Mr Hussain claims he was treated "less favourably" in terms of race on several occasions and was appointed to less sought-after roles within the force rather than promoted to a higher position.

He has accused Sir Ian of having a "golden circle" of "favourite sons and daughters" earmarked for promotion to the top of New Scotland Yard.

Rabinder Singh QC, for the Met, asked Sir Ian if he had indeed operated a golden circle.

He replied: "I entirely refute that allegation. The Metropolitan Police service has a proud record of meritocracy."

Sir Ian, speaking always in calm hushed tones, explained to the hearing the make-up of his senior team, which consisted of eight deputy assistant commissioners and 25 commanders.

He said he was assisted by a team of one deputy commissioner, four assistant commissioners and four directors.

Mr Hussain was transferred to the traffic/transport command in 2005 and claims he was not offered the chance to serve as a crime commander, which he said placed him at a disadvantage for gaining promotion.

But Sir Ian told the hearing that the traffic and transport role offered Mr Hussain "a very real opportunity to demonstrate that he would be able to perform at DAC rank".

He added: "I therefore do not agree that he was placed at a disadvantage in being transferred to the traffic and transport command."

Mr Hussain has also claimed that Sir Ian treated him "less favourably" in the 2006 DAC promotion process and that he lobbied for the eventually successful candidates.

But Sir Ian argued that this was not the case and explained that Mr Hussain's interview performance had not been particularly good.

He said: "I'm informed that Commander Hussain alleges that I treated him less favourably in the 2006 promotion process in that I supported and/or lobbied for the successful candidates. This is simply incorrect and baseless."

He said each candidate had been assessed on the grounds of the chief officer's separate assessment and their performances during the interview process.

Under cross-examination from Mr Hussain's lawyer, Martyn Barklem, Sir Ian explained that it was extremely difficult to rise to the rank of commander.

He told the hearing that hundreds of candidates would apply for the rank held by Mr Hussain but only a tiny proportion would be successful.

He said: "A commander is already a very, very senior rank - beyond that the numbers get smaller and smaller."

He added: "I don't think that someone reaching commander has in some way failed."

Mr Hussain had shown a good track record of achievement and work and the fact that he had not yet been selected as DAC was down to the nature of competition, Sir Ian said.

And he added: "I have championed issues of diversity throughout my career as a senior police officer."

Listing his efforts in attempting to achieve diversity within the force he noted a speech he made in 1999 about inclusivity in policing.

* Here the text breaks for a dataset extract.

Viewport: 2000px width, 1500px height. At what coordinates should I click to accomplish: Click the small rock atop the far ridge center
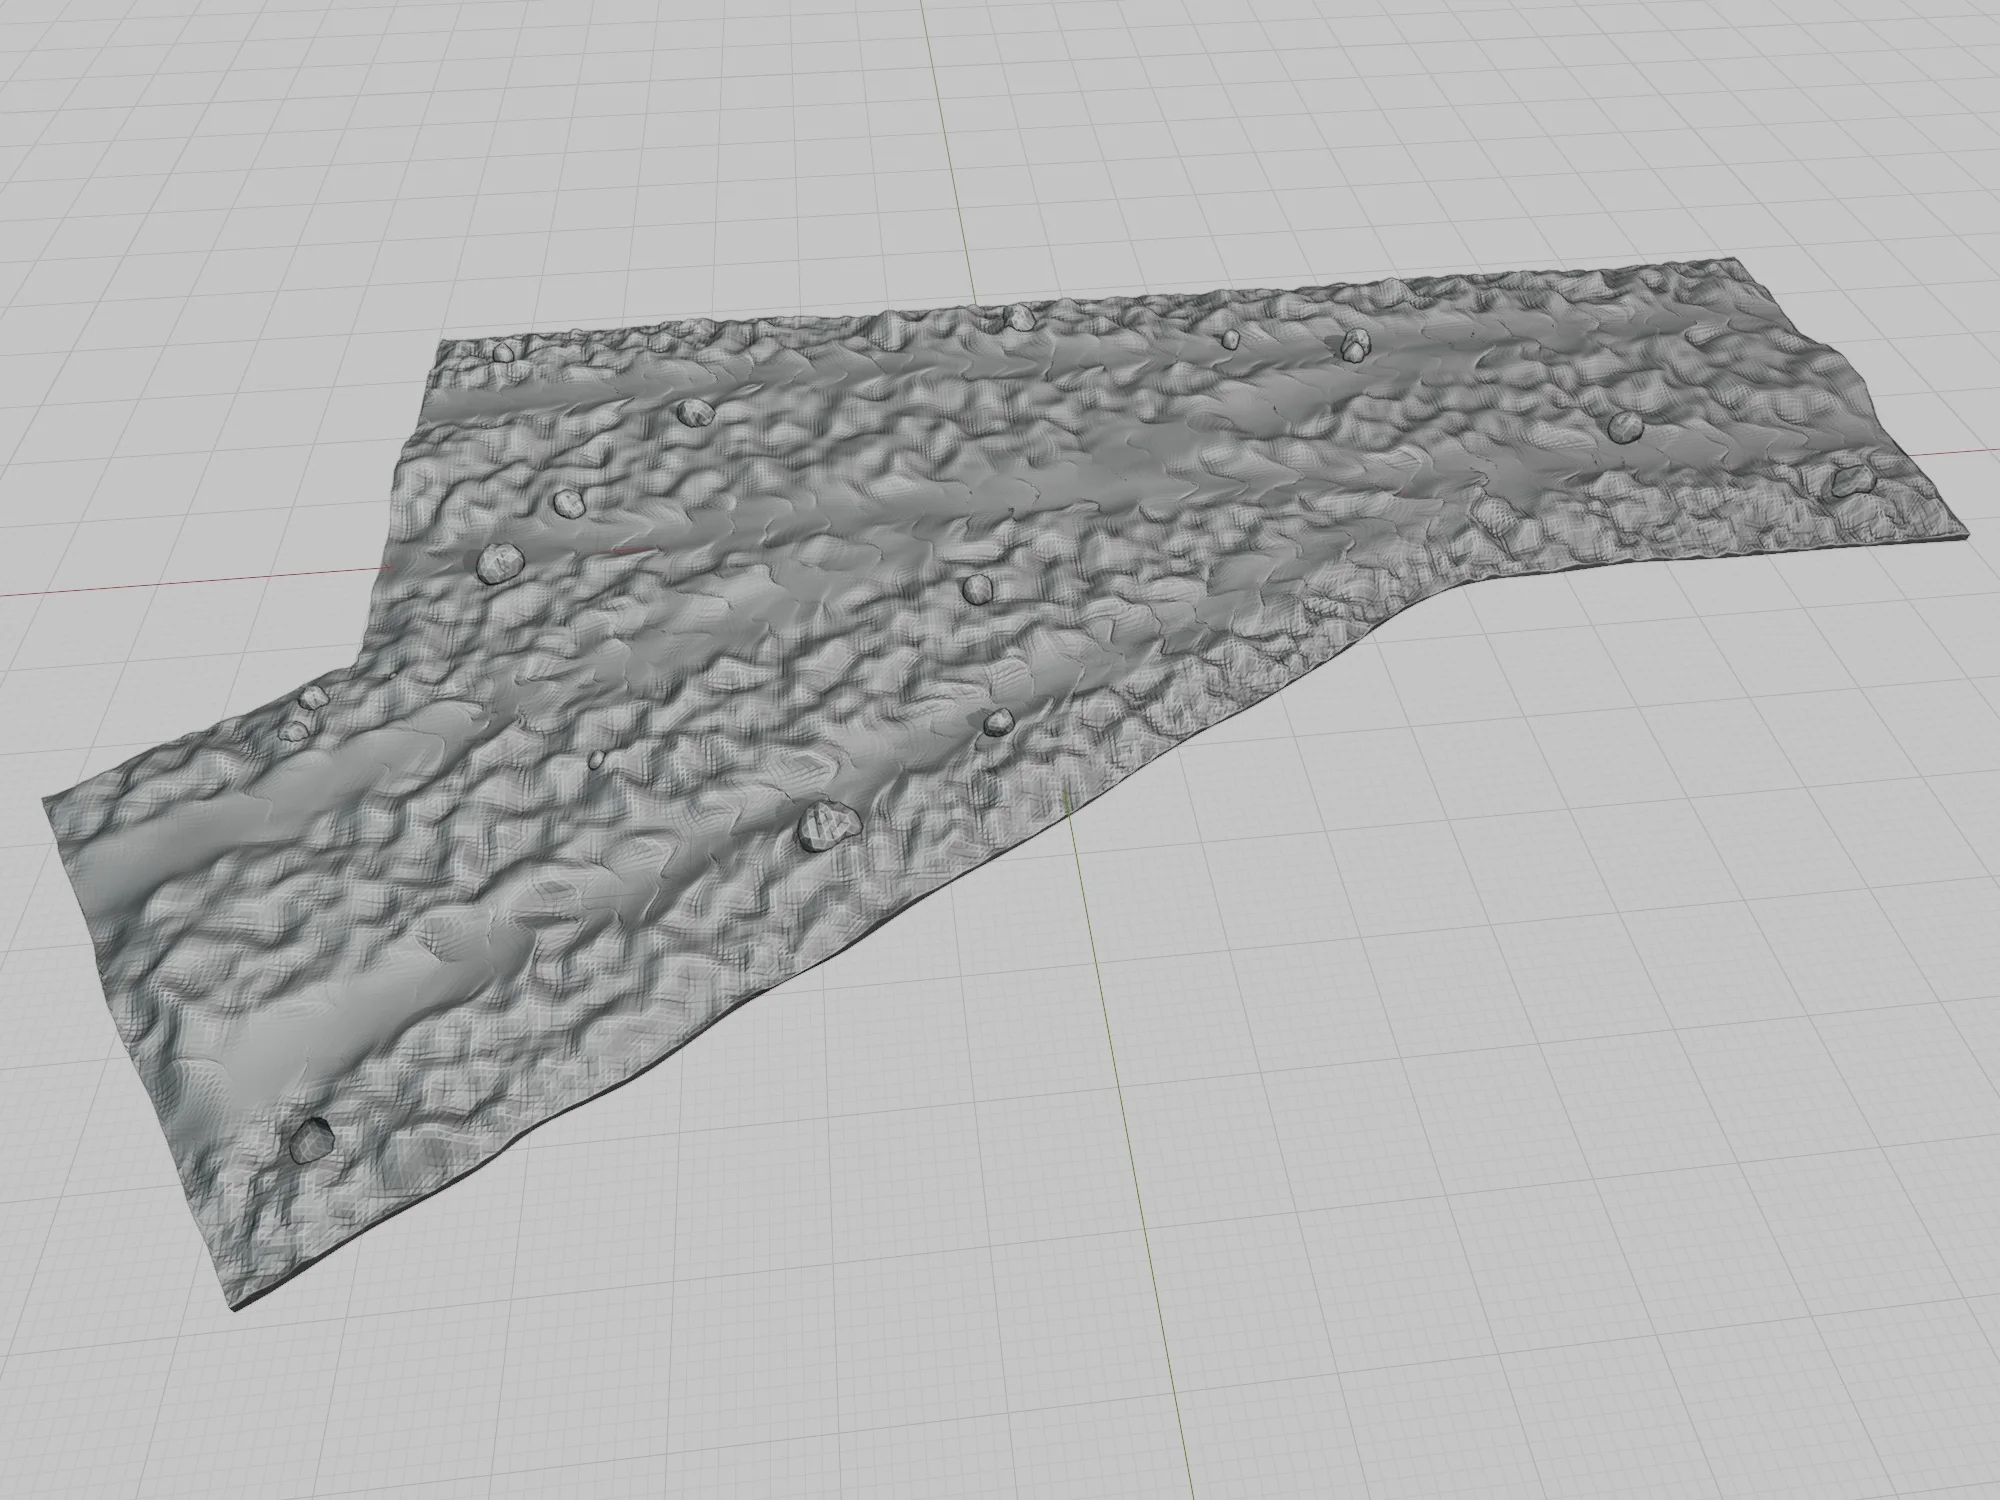pyautogui.click(x=1019, y=319)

He said the speech "was widely seen as the police service's acceptance of the forthcoming Macpherson Report into the racist murder of Stephen Lawrence".

Sir Ian said that once appointed Deputy Commissioner he had created a diversity directorate which drove the acceptance of diversity through the Metropolitan Police.

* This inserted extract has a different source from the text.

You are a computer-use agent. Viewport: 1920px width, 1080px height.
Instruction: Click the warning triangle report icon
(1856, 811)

He said he was often invited to speak at conferences held by the Black Police Association, the Association of Muslim Police and other independent advisory groups.

He also disclosed that he was a mentor to a senior black public figure.

He added: "In speech after speech I have made clear the operational necessity of diversity in policing and have referred repeatedly to my belief that we have to make the Met look like London."

Mr Hussain is the second senior officer to level claims of racism at the Metropolitan Police in recent weeks.

Mediation is taking place behind the scenes to defuse a row between Assistant Commissioner Tarique Ghaffur and Sir Ian.

It emerged last month that Mr Ghaffur had compiled a dossier of evidence supporting claims he was undermined and humiliated.

Backed by the National Black Police Association, Mr Ghaffur said he was sidelined in his role preparing the security operation for the 2012 Olympics.

But Sir Ian publicly warned Mr Ghaffur to step into line, saying every member of the force "works to my direction and must meet my reasonable requirements".